El metabolismo puede ser más rápido en las personas que beben con frecuencia porque tienen activados sistemas metabólicos normalmente durmientes. Es una adaptación, pero tiene su contrapartida. Además de beber más porque lo toleran mejor y en consecuencia estar sometidos a más agresión, la llamada inducción enzimática puede ser una de las causas de dependencia. El caso es que el alcohol daña el hígado, y el daño hepático comienza con una inflamación y depósito de grasa. Si deja de beber, el tejido es capaz de regenerarse sin dejar rastro. Pero si sigue agrediéndolo, poco a poco el hígado va perdiendo su arquitectura y función. Lo primero es muy importante. Para que pueda ejercer todas sus funciones metabólicas y de limpieza recibe grandes cantidades de sangre que allí se filtra en un sistema delicado en el que las células hepáticas forman grupos perfectos. Una de las consecuencias del alcohol es la desorganización, la fibrosis y, a la postre, la obstrucción de este filtro. La sangre que no puede atravesarlo se estanca, el sistema vascular se dilata, busca salidas alternativas y al final se producen las temibles varices, las más importantes las esofágicas: dilataciones venosas de frágil superficie que rompen con facilidad produciendo sangrados muchas veces incontrolables. Es una consecuencia puramente mecánica de la degeneración hepática, las consecuencias metabólicas son múltiples. La enfermedad hepato-alcohólica es en Asturias de las más altas de Europa.

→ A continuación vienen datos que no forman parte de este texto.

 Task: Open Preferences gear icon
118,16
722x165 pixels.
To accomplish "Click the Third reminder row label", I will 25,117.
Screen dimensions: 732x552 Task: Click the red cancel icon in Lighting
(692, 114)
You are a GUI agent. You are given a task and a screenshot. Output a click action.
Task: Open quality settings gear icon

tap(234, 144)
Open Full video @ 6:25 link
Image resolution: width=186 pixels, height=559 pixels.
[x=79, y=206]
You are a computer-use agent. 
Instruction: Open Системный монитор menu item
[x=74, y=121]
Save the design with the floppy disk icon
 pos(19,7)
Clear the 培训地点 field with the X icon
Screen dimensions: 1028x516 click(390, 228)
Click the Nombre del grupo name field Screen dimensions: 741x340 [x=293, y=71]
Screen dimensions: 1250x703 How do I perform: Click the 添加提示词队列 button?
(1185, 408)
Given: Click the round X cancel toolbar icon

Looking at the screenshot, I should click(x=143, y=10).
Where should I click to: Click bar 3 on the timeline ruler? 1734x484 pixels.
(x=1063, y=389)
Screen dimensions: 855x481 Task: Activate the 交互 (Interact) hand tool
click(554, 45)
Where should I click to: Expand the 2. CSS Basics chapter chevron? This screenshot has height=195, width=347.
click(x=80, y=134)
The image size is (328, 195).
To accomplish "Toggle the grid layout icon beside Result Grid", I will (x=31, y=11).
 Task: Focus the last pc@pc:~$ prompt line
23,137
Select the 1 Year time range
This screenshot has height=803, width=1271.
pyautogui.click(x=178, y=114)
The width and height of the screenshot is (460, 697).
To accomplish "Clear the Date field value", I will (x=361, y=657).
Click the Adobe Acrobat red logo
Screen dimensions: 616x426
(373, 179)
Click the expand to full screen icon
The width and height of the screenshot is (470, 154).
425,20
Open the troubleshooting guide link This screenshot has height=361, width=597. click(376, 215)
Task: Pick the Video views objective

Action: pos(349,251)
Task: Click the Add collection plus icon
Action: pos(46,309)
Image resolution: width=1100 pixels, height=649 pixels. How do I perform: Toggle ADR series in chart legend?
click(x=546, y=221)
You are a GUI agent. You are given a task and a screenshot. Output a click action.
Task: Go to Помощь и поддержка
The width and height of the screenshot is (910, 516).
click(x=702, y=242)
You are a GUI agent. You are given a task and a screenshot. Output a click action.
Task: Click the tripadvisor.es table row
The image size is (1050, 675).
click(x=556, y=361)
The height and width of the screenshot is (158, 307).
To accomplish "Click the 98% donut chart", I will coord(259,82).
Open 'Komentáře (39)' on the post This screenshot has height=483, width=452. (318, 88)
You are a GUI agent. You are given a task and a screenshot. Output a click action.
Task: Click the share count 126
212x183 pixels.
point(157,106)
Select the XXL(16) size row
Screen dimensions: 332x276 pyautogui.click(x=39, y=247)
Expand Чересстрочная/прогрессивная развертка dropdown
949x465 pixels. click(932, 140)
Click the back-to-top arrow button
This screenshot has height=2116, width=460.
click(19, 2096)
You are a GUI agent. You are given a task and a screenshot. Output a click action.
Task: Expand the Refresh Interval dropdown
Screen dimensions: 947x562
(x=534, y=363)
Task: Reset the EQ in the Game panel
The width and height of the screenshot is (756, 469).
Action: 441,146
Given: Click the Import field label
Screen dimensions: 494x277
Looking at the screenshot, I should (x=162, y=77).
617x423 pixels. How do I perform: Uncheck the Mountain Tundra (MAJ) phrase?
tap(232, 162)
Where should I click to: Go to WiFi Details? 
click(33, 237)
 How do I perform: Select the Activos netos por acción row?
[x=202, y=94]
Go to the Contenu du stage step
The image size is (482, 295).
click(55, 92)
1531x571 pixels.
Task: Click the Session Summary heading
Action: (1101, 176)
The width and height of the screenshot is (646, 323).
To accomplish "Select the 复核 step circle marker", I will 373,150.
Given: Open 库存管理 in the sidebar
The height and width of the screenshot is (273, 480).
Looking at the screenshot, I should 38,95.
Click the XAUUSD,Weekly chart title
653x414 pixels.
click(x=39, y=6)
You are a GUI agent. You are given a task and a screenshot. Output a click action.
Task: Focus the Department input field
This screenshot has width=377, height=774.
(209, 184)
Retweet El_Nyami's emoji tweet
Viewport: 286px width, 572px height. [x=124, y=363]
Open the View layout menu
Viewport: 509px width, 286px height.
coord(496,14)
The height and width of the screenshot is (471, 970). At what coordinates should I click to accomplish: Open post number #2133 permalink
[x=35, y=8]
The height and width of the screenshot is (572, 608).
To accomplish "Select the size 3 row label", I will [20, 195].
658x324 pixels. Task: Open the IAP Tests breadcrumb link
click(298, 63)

«El cuerpo contiene sangre, flema, bilis amarilla y bilis negra» en «Sobre la naturaleza del hombre» de Hipócrates. Es el hígado quien fabrica la bilis que, derramada en el intestino, ayuda a metabolizar las grasas. Antes se deposita en la vesícula biliar, uno de los trofeos favoritos de algunos cirujanos. Con las sales biliares el hígado excreta bilirrubina, un desecho de la hemoglobina. Porque los glóbulos rojos, como casi todas las células del cuerpo, tienen una vida limitada. Mueren y el organismo tienen que ocuparse de ese «cadáver». Si el hígado está obstruido por una inflamación, la bilirrubina no se añade a la bilis y refluye a la sangre: la ictericia.

Son sólo alguna de las funciones del hígado por eso no es de extrañar que la doctora Sherlock haya dedicado su vida a entenderlo y que por explicarlo haya recibido grandes reconocimientos, incluido, creo, el de doctora honoris causa en Oviedo.